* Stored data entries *
******************************

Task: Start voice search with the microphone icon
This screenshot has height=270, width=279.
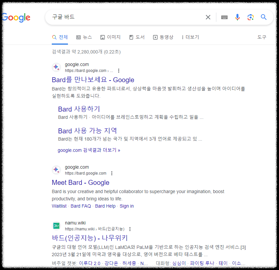Action: pos(237,17)
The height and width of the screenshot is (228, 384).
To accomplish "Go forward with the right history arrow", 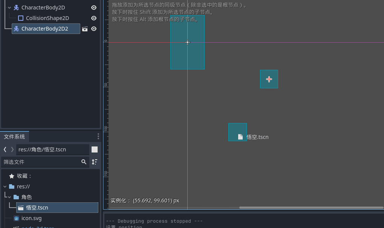I will pyautogui.click(x=12, y=149).
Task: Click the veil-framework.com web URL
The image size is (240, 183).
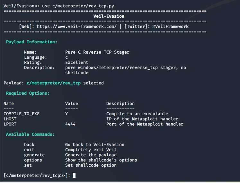Action: [x=76, y=26]
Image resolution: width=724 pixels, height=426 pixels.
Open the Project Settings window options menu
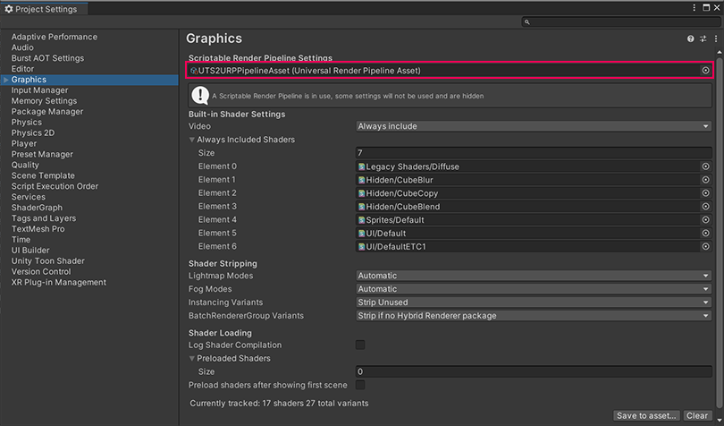(x=695, y=8)
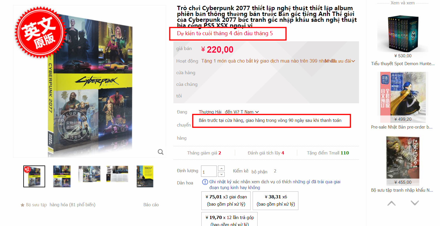This screenshot has height=226, width=440.
Task: Open the Tặng điểm Tmall 110 link
Action: point(328,153)
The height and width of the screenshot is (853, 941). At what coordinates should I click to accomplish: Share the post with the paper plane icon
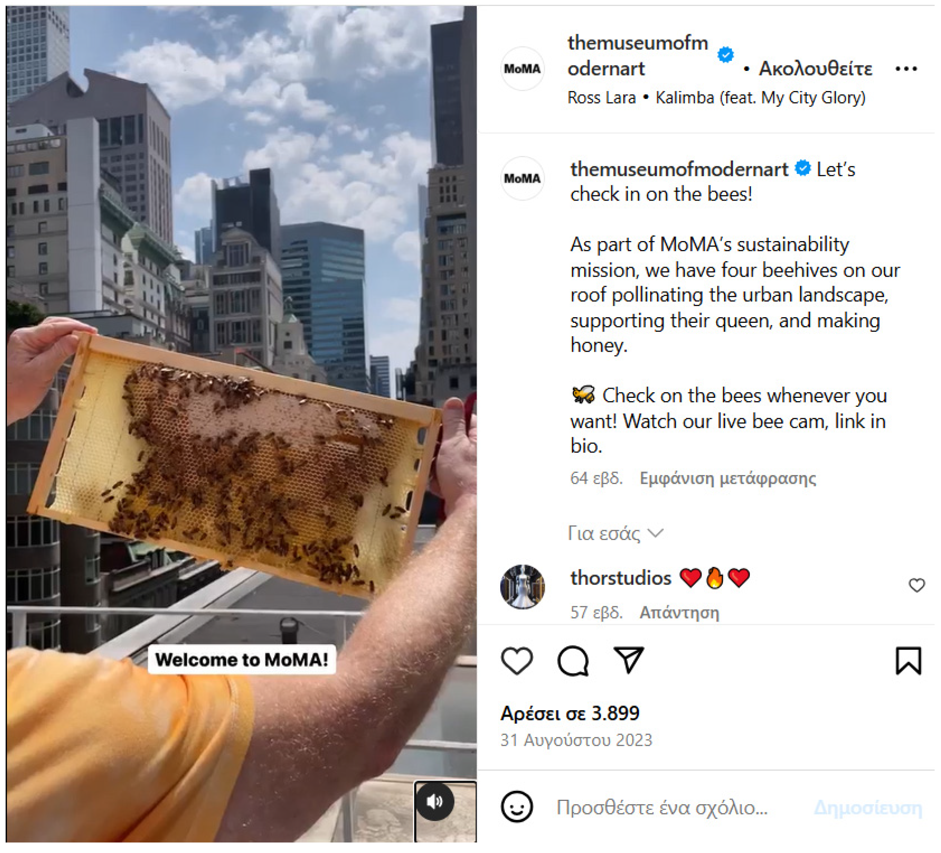628,660
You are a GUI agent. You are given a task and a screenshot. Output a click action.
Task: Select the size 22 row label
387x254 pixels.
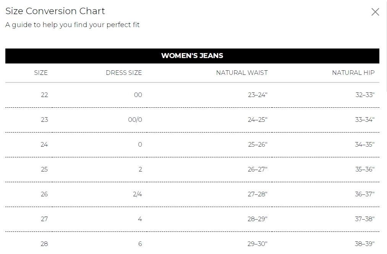[44, 95]
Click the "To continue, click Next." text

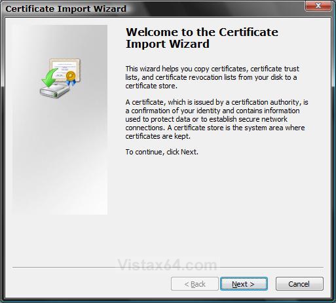[x=162, y=152]
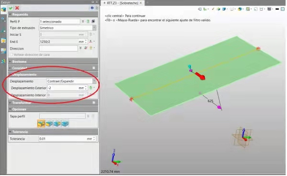The height and width of the screenshot is (176, 287).
Task: Click the extrude tool icon in sidebar
Action: tap(3, 10)
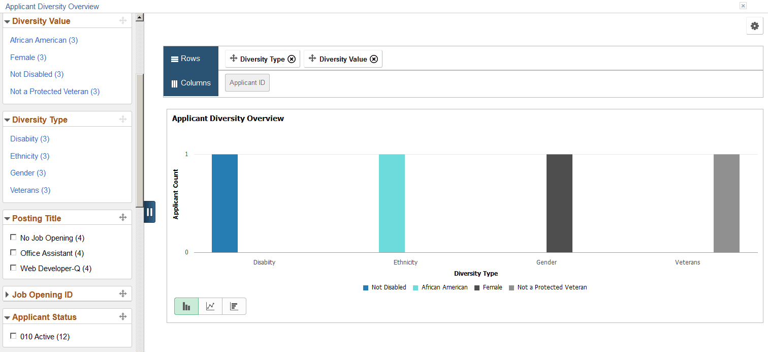This screenshot has width=768, height=352.
Task: Click the Veterans diversity type link
Action: (30, 190)
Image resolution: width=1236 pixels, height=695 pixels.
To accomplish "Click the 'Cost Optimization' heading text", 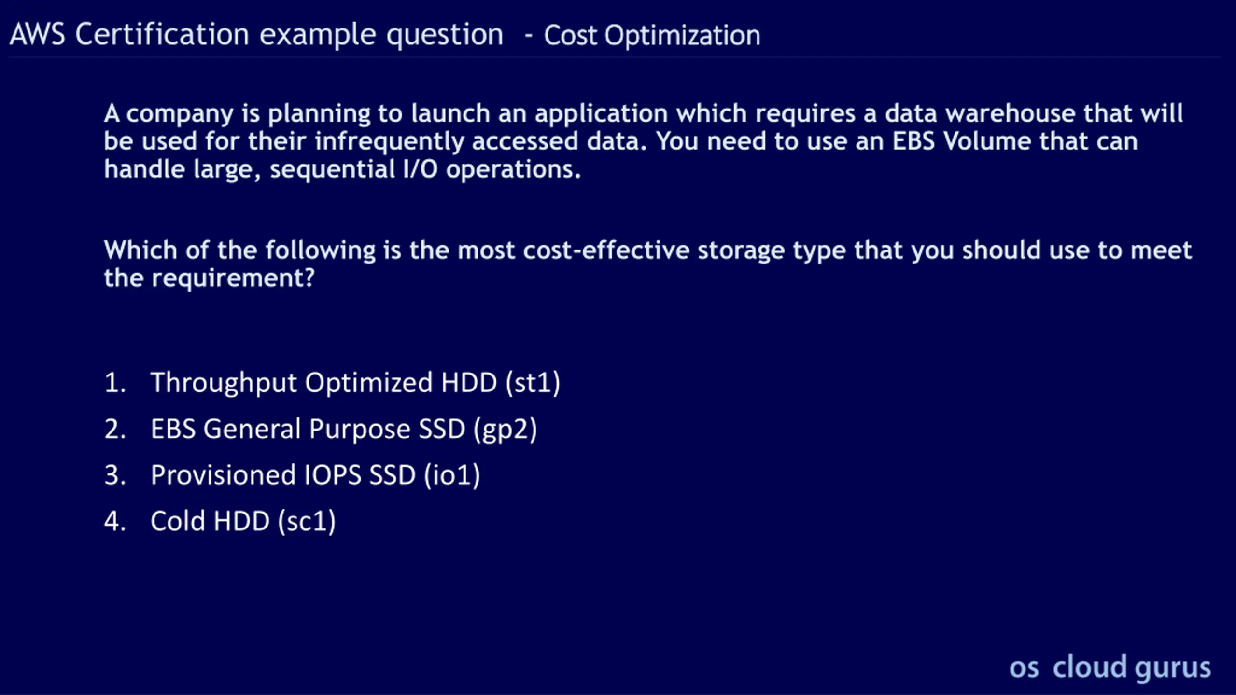I will [x=652, y=36].
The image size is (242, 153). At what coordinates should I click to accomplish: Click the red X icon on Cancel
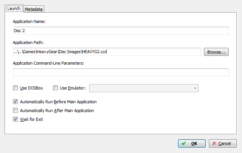[215, 143]
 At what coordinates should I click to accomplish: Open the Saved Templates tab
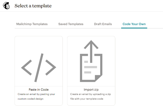[71, 24]
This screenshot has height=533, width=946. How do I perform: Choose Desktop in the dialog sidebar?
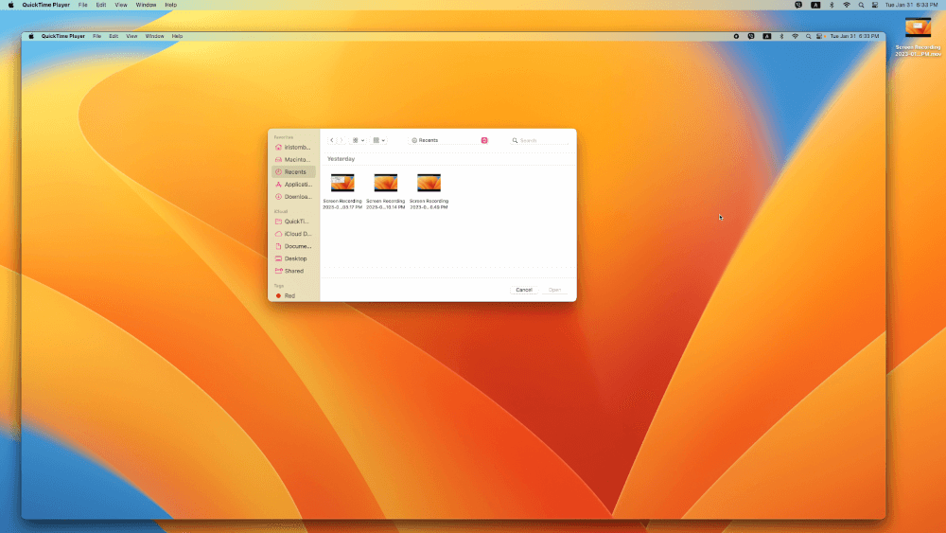(x=293, y=258)
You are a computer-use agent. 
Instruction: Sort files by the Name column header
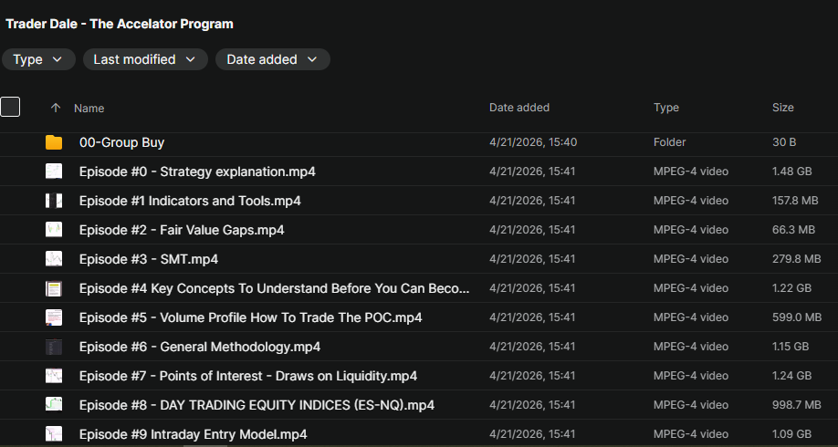click(89, 108)
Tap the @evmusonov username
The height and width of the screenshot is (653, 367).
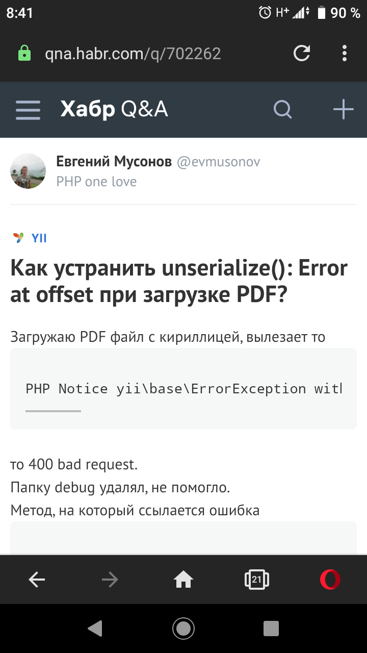point(218,162)
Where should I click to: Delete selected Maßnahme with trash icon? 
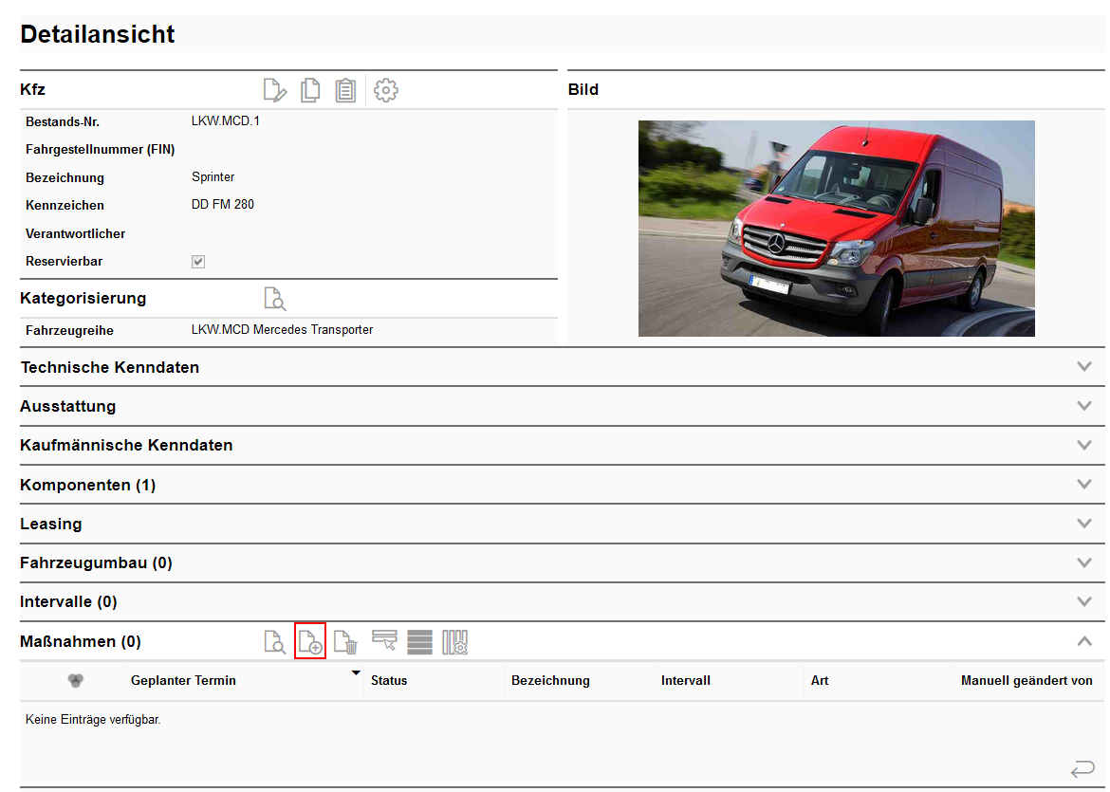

******************************

* What is required *
Wherever the word "agent" appears in the data, return the whole line.

* Completed task *
You are a GUI agent. You are given a task and a screenshot. Output a click action.
You are a computer-use agent. 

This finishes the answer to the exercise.